Gladys volvió a dejarse caer en la cama, sollozando y agarrándose a los brazos de Carmen.

—¡Ocúpese usted de todo! ¡Déjenme! ¿Es que no van a apiadarse de mí? ¿Quieren matarme? Pues moriría con gusto si con eso pudiera devolverle la vida a Marie-Thérèse… Déjenme, déjenme… No puedo ver a ese niño… ¡No es nada mío! ¡No lo reconozco! ¡No existe! ¡No quiero saber que está en el mundo! Llévenselo…

En cuanto Jeanne se llevó a la criatura fuera de la habitación, la furia que se había apoderado de Gladys se apaciguó. Apartó a Carmen, fue a la habitación de su hija y se derrumbó al pie de la cama, sollozando. El corazón se le desgarraba.

—¿Por qué lo has hecho, Marie-Thérèse? —gemía—. ¿Por qué me has dejado? Ahora estoy sola, completamente sola… Dick se fue hace tiempo, y ahora te has ido tú, mi pequeña… Ya no hay un solo ser en el mundo que me quiera…

Poco después, Carmen le llevó ropa negra y la ayudó a vestirse. Gladys, muda y temblorosa, con los ojos secos y febriles, estaba más hermosa que nunca. De vez en cuando se apretaba el oprimido pecho con las manos y pensaba: «Si pudiera llorar, esto me dolería menos…».

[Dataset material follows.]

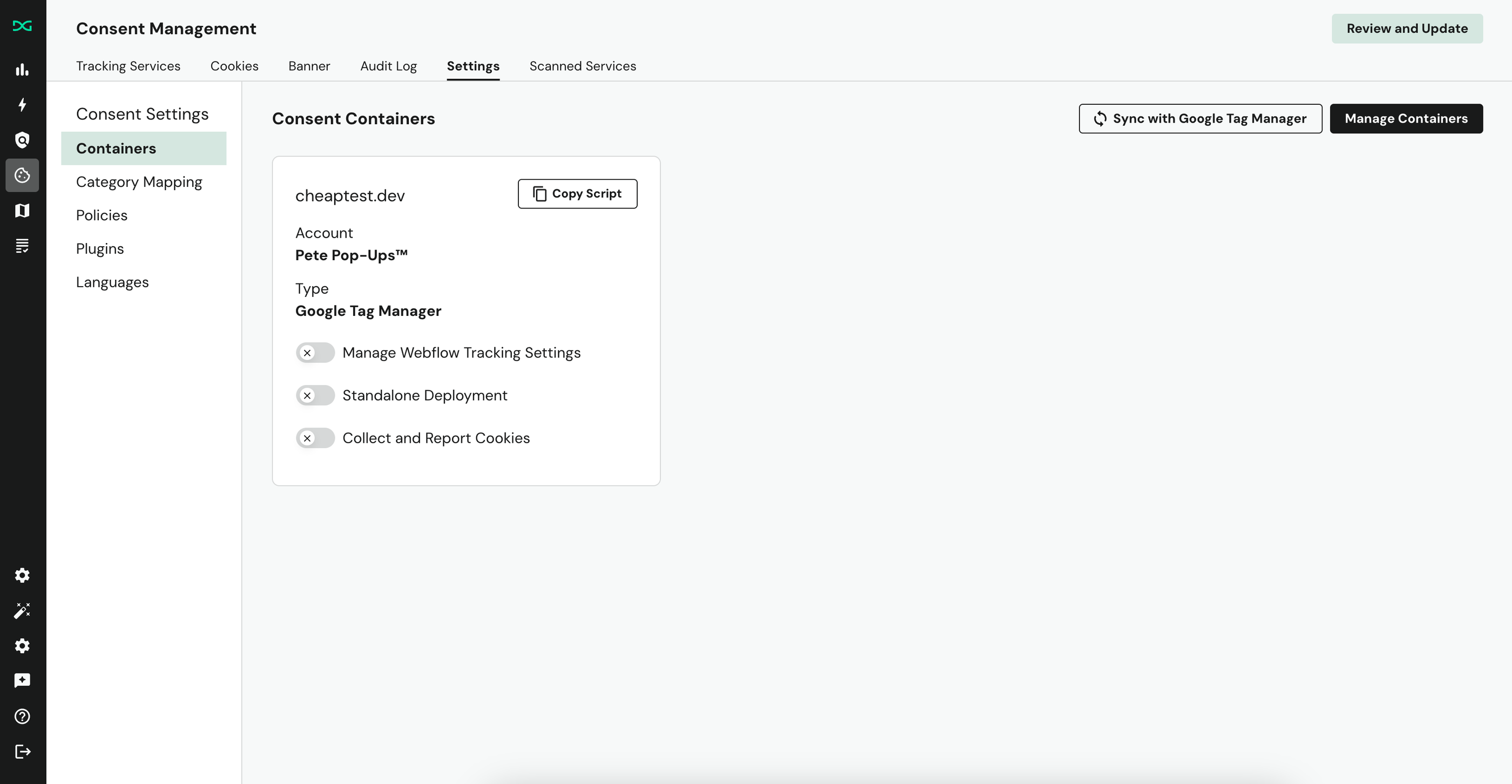
Task: Click the shield/compliance icon in sidebar
Action: click(x=23, y=140)
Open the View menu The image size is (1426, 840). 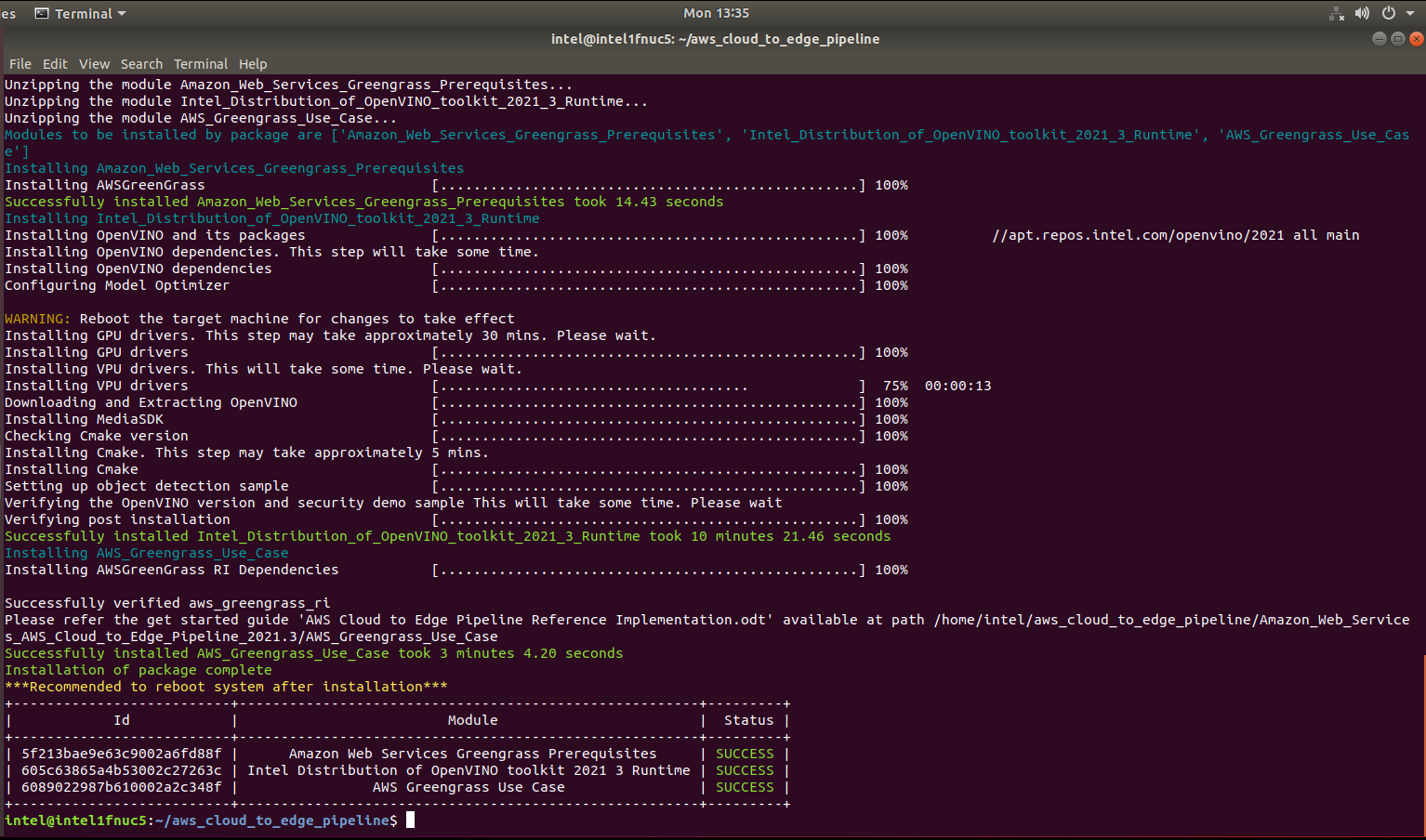94,64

Pero de sus ojos no brotaba una lágrima. Sólo un leve sollozo ronco y áspero entreabría a veces sus labios.

—Esto pasará —le dijo Carmen dirigiéndole su penetrante y desdeñosa mirada—. Ya verá como lo supera… Es usted demasiado mujer para ser madre mucho tiempo. Y demasiado joven para sufrir mucho tiempo.

—Calle —replicó Gladys en voz baja.

—¿Quiere darme ahora sus papeles, para las formalidades?

—Pero… aquí no tengo nada.

—Bueno, no importa, ya nos las arreglaremos… Por cierto, ¿qué edad tenía la pobrecilla? Quince, ¿verdad?

—No, eso no es verdad —murmuró Gladys—. Tenía diecinueve años, usted lo sabe bien.

—Hágame caso, pondremos los años que todo el mundo le daba: quince. Acostada así, con el pelo suelto, parece una niña… Nadie se atreverá a sospechar la verdad. Será lo mejor para su memoria y también para usted.

—Para mí… —dijo Gladys. ¿Qué podía importarle eso a Marie-Thérèse? Le entregó un cheque a Carmen—. Esto es para Jeanne, para el bebé… Que más tarde venga a verme. Quiero que al pequeño no le falte de nada, que sea feliz… Más adelante, ¿quién sabe? No tengo a nadie en el mundo…

—Sí, quién sabe —repitió Carmen, y una expresión de aguda inteligencia iluminó sus toscas facciones—. Algún día podría usted adoptarlo… Puede que al final lo quiera… como una madre. ¿Quién sabe?